I'm personally waiting until:
A. Various tuning problems being reported in many threads in this forum for Elite/XL4 units are addressed by TiVo. (XL4 uses different tuners than Premiere/XL units and from various accounts appear not to be as robust as the Premiere/XL tuners)
B. Amazon is selling them directly (and I can buy via Prime)


----------



## Kingpcgeek (Feb 6, 2012)

moyekj said:


> I'm personally waiting until:
> A. Various tuning problems being reported in many threads in this forum for Elite/XL4 units are addressed by TiVo.


Rock solid for me after Spring update. Before the update I would randomly have channels that I would have to retune.

I have had to have Cox reauthorize the tuning adapter once before the update and once after the update.


----------



## MeInDallas (Jul 31, 2011)

The spring update didnt fix any of my issues. Hooked it up, downloaded the new update and tried it out for a few days . . same ole same ole. Wouldnt hold channels for more than a few hours at best. Boxed it back up until more updates are released.


----------



## magnus (Nov 12, 2004)

Spring update did not fix any of my issues either. Still no ATSC tuners in it.


----------



## aaronwt (Jan 31, 2002)

moyekj said:


> + $15 shipping though. Various Amazon resellers have had this price range for a while.
> 
> I'm personally waiting until:
> A. Various tuning problems being reported in many threads in this forum for Elite/XL4 units are addressed by TiVo. (XL4 uses different tuners than Premiere/XL units and from various accounts appear not to be as robust as the Premiere/XL tuners)
> B. Amazon is selling them directly (and I can buy via Prime)


Not as robust? The tuners in my Elites are fine. Whether I record a show from my two tuner Premieres or four tuner boxes they will be the same. I have no issues with the tuners on FiOS.


----------



## moyekj (Jan 24, 2006)

aaronwt said:


> Not as robust? The tuners in my Elites are fine. Whether I record a show from my two tuner Premieres or four tuner boxes they will be the same. I have no issues with the tuners on FiOS.

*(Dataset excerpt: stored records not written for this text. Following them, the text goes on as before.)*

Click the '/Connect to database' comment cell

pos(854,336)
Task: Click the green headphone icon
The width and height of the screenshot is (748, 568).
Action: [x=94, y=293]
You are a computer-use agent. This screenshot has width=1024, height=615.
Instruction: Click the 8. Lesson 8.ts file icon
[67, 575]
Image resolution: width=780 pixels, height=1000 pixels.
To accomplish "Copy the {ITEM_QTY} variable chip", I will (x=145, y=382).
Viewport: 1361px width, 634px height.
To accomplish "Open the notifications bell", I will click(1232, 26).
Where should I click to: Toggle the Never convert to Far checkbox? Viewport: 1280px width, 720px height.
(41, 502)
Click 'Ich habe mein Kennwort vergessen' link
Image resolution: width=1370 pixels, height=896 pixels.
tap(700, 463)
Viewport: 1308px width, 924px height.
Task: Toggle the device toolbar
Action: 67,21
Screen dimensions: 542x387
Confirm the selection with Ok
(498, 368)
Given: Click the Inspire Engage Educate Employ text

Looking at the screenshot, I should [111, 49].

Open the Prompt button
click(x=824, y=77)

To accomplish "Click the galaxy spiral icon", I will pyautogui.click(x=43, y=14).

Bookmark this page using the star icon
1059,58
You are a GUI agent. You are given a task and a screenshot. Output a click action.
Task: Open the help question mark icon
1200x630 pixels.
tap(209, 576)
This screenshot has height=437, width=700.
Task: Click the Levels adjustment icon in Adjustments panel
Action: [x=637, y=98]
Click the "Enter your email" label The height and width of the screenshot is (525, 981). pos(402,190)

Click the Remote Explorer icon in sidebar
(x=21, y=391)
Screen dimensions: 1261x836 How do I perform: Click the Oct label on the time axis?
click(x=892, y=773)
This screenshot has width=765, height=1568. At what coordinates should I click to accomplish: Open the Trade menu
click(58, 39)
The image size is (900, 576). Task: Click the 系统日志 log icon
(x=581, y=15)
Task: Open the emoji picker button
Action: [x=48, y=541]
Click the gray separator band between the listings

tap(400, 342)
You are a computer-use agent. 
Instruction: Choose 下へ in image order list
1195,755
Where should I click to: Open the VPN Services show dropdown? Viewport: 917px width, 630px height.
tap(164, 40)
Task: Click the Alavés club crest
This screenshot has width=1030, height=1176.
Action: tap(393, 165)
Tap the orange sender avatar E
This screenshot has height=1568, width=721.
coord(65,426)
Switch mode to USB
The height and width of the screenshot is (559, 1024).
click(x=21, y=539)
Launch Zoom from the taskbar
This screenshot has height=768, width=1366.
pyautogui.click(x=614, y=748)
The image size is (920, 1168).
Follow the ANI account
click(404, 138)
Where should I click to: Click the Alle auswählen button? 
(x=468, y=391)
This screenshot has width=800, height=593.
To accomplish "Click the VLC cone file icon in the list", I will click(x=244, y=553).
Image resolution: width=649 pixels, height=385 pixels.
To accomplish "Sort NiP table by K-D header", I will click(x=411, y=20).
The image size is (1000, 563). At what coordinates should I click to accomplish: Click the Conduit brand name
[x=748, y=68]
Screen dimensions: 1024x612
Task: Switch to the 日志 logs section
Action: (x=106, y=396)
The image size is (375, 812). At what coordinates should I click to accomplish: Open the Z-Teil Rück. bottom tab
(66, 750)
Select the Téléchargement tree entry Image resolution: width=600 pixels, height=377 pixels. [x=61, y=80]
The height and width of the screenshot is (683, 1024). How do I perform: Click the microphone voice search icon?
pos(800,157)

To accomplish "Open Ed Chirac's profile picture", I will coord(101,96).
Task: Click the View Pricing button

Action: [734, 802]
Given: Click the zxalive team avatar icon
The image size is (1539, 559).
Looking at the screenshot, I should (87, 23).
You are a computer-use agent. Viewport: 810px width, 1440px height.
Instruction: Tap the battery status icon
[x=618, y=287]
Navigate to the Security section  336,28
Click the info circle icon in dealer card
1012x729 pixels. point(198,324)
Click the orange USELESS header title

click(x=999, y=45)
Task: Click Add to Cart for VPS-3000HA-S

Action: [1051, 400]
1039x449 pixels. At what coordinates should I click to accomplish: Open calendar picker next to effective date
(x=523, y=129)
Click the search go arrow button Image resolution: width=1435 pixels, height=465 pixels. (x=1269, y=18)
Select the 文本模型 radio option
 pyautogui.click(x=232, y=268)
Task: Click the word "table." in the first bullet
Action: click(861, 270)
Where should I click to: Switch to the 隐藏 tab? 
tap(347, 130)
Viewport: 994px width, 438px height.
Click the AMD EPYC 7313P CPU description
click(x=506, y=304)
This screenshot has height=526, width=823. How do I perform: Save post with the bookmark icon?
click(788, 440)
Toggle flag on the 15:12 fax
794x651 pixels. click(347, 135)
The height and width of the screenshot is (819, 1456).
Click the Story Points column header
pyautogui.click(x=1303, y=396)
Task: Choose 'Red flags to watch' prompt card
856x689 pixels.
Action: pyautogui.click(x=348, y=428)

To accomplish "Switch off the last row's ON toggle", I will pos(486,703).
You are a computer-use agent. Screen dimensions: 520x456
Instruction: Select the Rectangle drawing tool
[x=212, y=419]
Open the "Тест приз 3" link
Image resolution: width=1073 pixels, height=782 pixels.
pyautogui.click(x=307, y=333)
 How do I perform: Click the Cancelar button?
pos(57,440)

 I'm sure you're aware of the threads I'm talking about as you've made the same posts there. There's been enough posts on the subject by a variety of people with different cable companies and setups that work fine with Series 3 units and regular Premiere units but not the Elite/XL4 hooked up to same coax. Maybe the factors that cause the problem are less than optimal conditions, but the fact that under same conditions non-Elite/XL4 units work fine calls into question the robustness of the tuners which are the only significant difference in hardware from Premiere/XL units. For majority of Elite/XL4 owners it's likely not a problem, you included, so congrats and enjoy, but sucks to be among those that do have the problem that so far has gone unresolved by TiVo.
I'll probably end up buying one in time and hopefully through Amazon directly so that option of no-hassle/no-cost return is available in case I'm one of the unlucky ones.


----------



## mulscully (May 31, 2003)

From what I have read the tuner issues seem to be mostly with tuning adapters.. I was worried at first also, however I have FIOS and no tuning adapter and the "elite" I got is rock solid...


----------



## moyekj (Jan 24, 2006)

mulscully said:


> From what I have read the tuner issues seem to be mostly with tuning adapters..


 Doesn't explain why same setup (with same Tuning Adapter) works fine for non-Elite/XL4 units.


----------



## rainwater (Sep 21, 2004)

moyekj said:


> Doesn't explain why same setup (with same Tuning Adapter) works fine for non-Elite/XL4 units.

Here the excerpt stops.